= Joint Approximation Diagonalization of Eigen-matrices =

Independent component analysis algorithm

Joint Approximation Diagonalization of Eigen-matrices (JADE) is an algorithm for independent component analysis that separates observed mixed signals into latent source signals by exploiting fourth order moments. The fourth order moments are a measure of non-Gaussianity, which is used as a proxy for defining independence between the source signals. The motivation for this measure is that Gaussian distributions possess zero excess kurtosis, and with non-Gaussianity being a canonical assumption of ICA, JADE seeks an orthogonal rotation of the observed mixed vectors to estimate source vectors which possess high values of excess kurtosis.

== Algorithm ==
Let $\mathbf{X} = (x_{ij}) \in \mathbb{R}^{m \times n}$ denote an observed data matrix whose $n$ columns correspond to observations of $m$-variate mixed vectors.
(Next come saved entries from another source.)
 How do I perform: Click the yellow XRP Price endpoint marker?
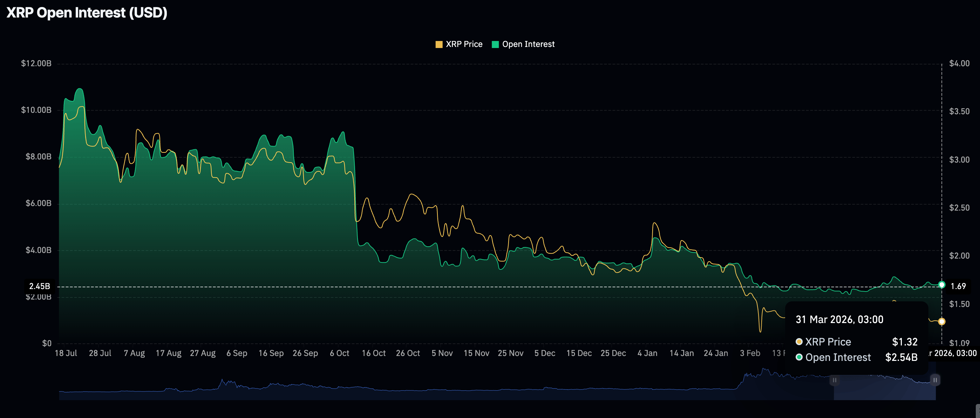tap(942, 321)
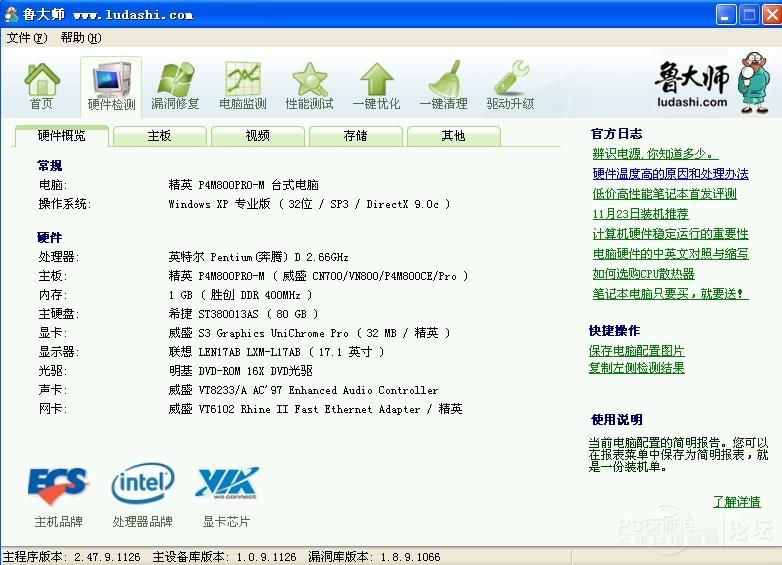Click the 一键优化 one-click optimize icon
Screen dimensions: 782x565
point(376,85)
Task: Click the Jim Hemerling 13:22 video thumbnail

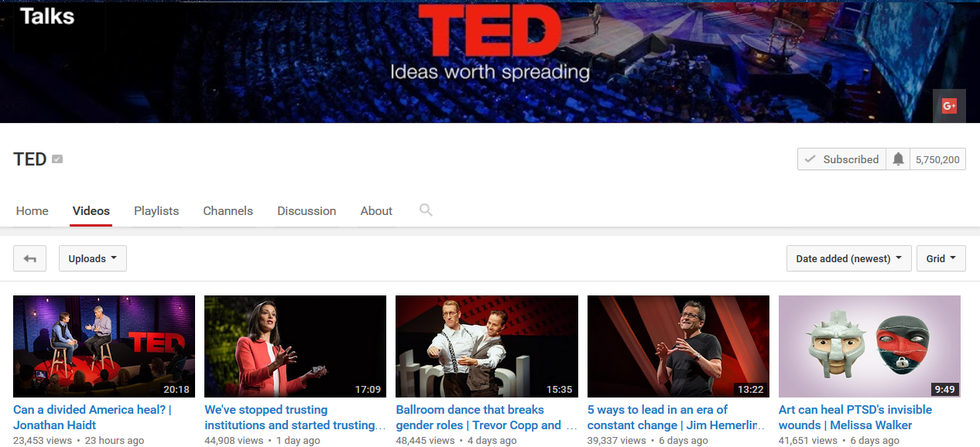Action: click(x=678, y=345)
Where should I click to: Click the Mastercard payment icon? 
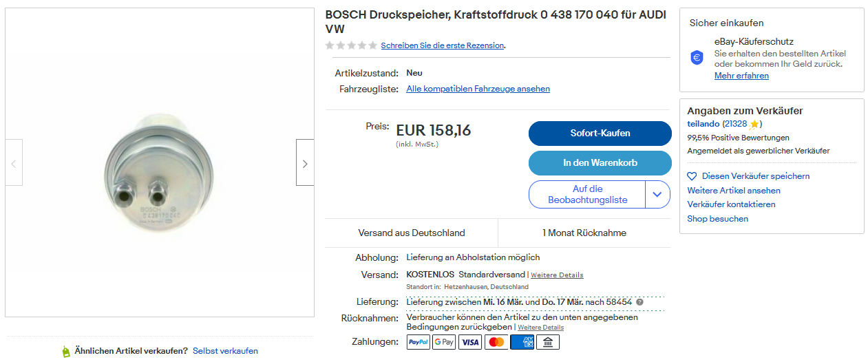tap(496, 342)
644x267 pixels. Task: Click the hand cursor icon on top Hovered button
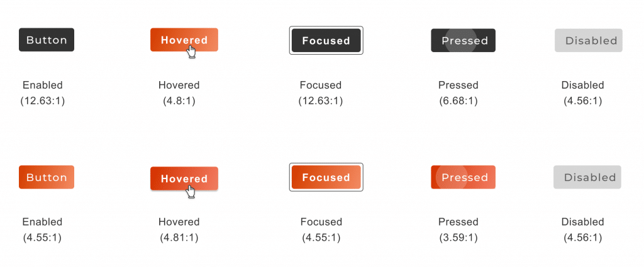tap(191, 52)
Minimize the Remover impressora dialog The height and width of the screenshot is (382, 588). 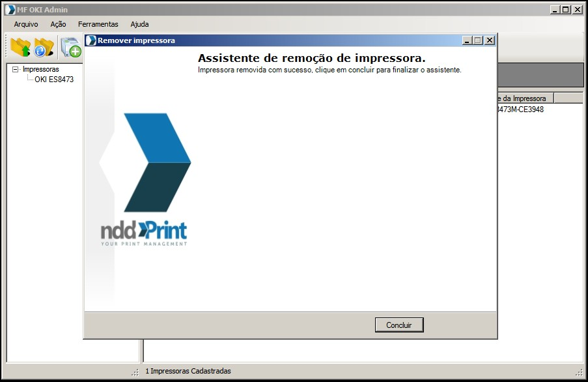[x=468, y=40]
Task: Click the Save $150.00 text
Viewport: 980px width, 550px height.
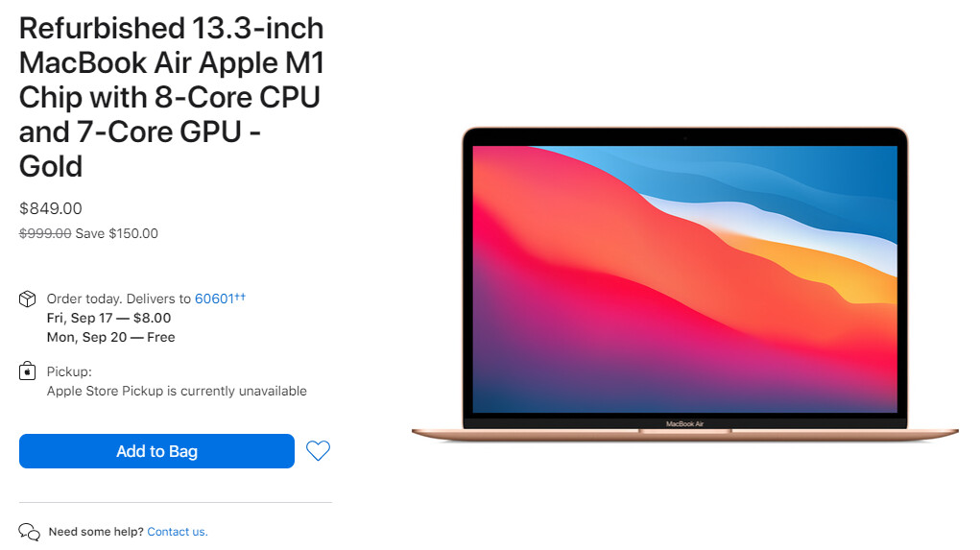Action: (x=117, y=233)
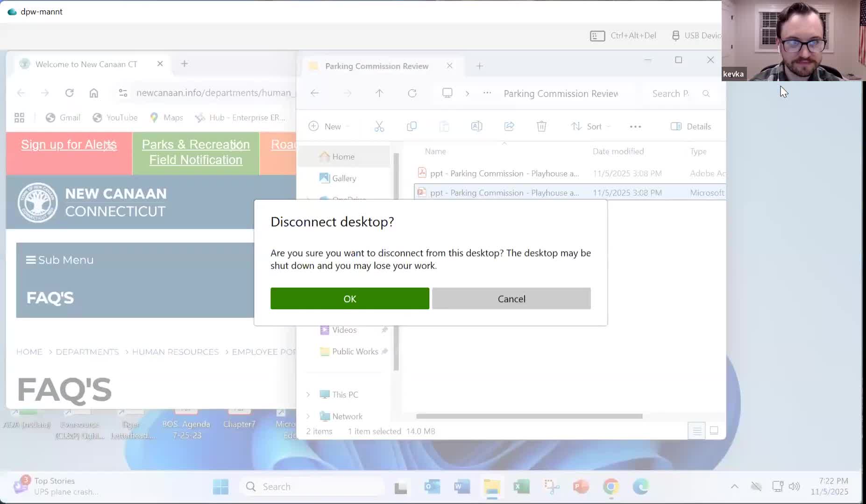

It is assumed that $\mathbf{X}$ is prewhitened, that is, its rows have a sample mean equaling zero and a sample covariance is the $m \times m$ dimensional identity matrix, that is,
$\frac{1}{n}\sum_{j=1}^n x_{ij} = 0 \quad \text{and} \quad \frac{1}{n}\mathbf{X}{\mathbf X}^{\prime} = \mathbf{I}_m$.
Applying JADE to $\mathbf{X}$ entails
1. computing fourth-order cumulants of $\mathbf{X}$ and then
2. optimizing a contrast function to obtain a $m \times m$ rotation matrix $O$
to estimate the source components given by the rows of the $m \times n$ dimensional matrix $\mathbf{Z} := \mathbf{O}^{-1} \mathbf{X}$.